‘Maria Hackett, The Chorister’s Friend’: Performance Poet Jay Hulme’s Response to the Memorial to Maria Hackett (1877)
Maria Hackett, The Chorister’s Friend
by Jay Hulme
In the nave there’s statues; marble carved and white,
a gallery of gallantry and lives spent “right”.
Ministers and missionaries, soldiers to a cause,
men in grecian loincloths, caught in lion’s claws.
But down beneath our footsteps in the chaos of the crypt,
somewhere between plaque eighteen and two hundred and six,
tucked upon a pillar, forever facing east,
a simple cross upon a stone with lettering beneath.
The things it says are many, but also not enough –
Maria came from Birmingham and shook the churches up.
Ignored by the Bishop, the Canons, and the Dean,
she called out the clergy, she made quite a scene.
The problems that she witnessed were grievous indeed:
mistreatment of the choristers, children oft in need.
So in her fight she changed it all – the woman changed the church,
she called for exploitation’s end, and never stopped her search
for the protection of these children, for education, and for care,
she saw the change around herself and didn’t stop there –
She travelled ‘cross the country, ever on the hunt
for wrongs done to choristers she needed to confront.
And when she died aged ninety (though the plaque says ninety-one),
she ended with her final breath the most important song;
the final note of life well spent slipped into the air,
and God reached out to meet her, to gather her with care.
For though Maria’s life has stopped her impact still remains,
in every choir in the land, she echoes in the strains
of song that falls from every tongue, each chorister unknowing
sings in praise of Christ our Lord, with joy that is still owing
to the efforts of Maria, who cared enough to fight
for children in the choirs, for the church to do it right,
so though the plaque is tiny and lost among the throng
her memorial is not just this – it’s every choir’s song.
Maria Hackett changed the church, starting with St Paul’s,
and in her travels and campaigns, she helped to change them all.
Her memory is linked with song, a song that never ends,
beside angelic choirs stands ‘The Chorister’s Friend’.
About Jay Hulme
Jay Hulme is an award-winning transgender poet, performer, speaker and educator from Leicester. Alongside his writing, he teaches poetry, works to raise awareness of LGBT rights and inclusion, and performs sensitivity reads on manuscripts. He is currently Poet in Residence at ‘The Poets’ Church’, St Giles’ in the Fields.
Jay writes for all ages, from small children to adults, and enjoys keeping people guessing as to what he’ll be writing next.

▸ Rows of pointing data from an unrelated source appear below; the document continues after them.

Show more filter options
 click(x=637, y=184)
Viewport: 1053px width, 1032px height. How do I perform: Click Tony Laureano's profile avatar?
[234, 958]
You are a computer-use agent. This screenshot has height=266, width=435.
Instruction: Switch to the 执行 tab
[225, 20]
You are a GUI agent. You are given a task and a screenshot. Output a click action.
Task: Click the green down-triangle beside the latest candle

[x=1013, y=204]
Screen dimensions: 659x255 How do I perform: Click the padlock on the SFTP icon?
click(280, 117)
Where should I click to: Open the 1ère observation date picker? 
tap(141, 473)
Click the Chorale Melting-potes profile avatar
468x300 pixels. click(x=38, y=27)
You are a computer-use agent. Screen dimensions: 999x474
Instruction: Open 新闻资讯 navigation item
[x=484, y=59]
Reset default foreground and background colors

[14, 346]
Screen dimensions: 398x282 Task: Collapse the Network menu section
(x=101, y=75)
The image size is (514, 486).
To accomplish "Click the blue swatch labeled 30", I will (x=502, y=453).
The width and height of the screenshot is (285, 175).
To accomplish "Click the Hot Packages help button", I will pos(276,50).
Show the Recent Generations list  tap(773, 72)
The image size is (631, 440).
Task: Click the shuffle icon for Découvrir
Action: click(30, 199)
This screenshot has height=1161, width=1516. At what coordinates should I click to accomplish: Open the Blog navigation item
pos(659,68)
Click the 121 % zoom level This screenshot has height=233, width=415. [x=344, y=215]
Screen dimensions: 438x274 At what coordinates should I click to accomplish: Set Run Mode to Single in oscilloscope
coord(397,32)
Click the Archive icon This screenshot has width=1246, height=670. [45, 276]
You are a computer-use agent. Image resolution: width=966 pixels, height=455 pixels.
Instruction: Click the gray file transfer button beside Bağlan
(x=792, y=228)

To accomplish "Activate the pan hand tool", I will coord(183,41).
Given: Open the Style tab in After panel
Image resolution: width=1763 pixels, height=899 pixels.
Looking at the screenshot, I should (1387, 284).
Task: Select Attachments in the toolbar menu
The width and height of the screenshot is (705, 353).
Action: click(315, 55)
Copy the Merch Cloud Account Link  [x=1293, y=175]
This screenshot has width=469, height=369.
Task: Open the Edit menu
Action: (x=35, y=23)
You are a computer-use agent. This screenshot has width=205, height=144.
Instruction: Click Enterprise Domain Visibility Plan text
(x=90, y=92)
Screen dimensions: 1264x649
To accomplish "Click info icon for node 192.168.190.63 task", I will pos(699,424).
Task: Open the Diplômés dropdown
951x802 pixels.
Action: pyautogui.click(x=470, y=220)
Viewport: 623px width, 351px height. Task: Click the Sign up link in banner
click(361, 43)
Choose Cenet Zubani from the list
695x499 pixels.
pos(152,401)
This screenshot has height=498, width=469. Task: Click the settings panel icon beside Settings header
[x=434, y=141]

When he’s not working he enjoys exploring old buildings, especially churches. As you read this he’s probably standing on top of a church tower, just taking in the view.
About the Monument
One of the few monuments in St Paul’s Cathedral that commemorates a woman, the simple, anonymously made wall panel in memory of Maria Hackett (1783–1874) is easily overlooked while visiting the crypt . However, it represents a conspicuous shift in the treatment and education of the cathedral’s choristers over her long lifetime. Beginning with St Paul’s, Maria devoted her life to campaigning for —and funding—improvements in the well-being and education of cathedral choristers throughout Britain. She became known as ‘the chorister’s friend’ and upon her death at the age of 90, choristers from across the land came together to fund the memorial.
In addition, Maria published, among other things, a guidebook to St Paul’s that ran into many editions: A Popular Description of St. Paul’s Cathedral: Including a Brief History of the Old and New Cathedral: With Explanations of the Monumental Designs (1828).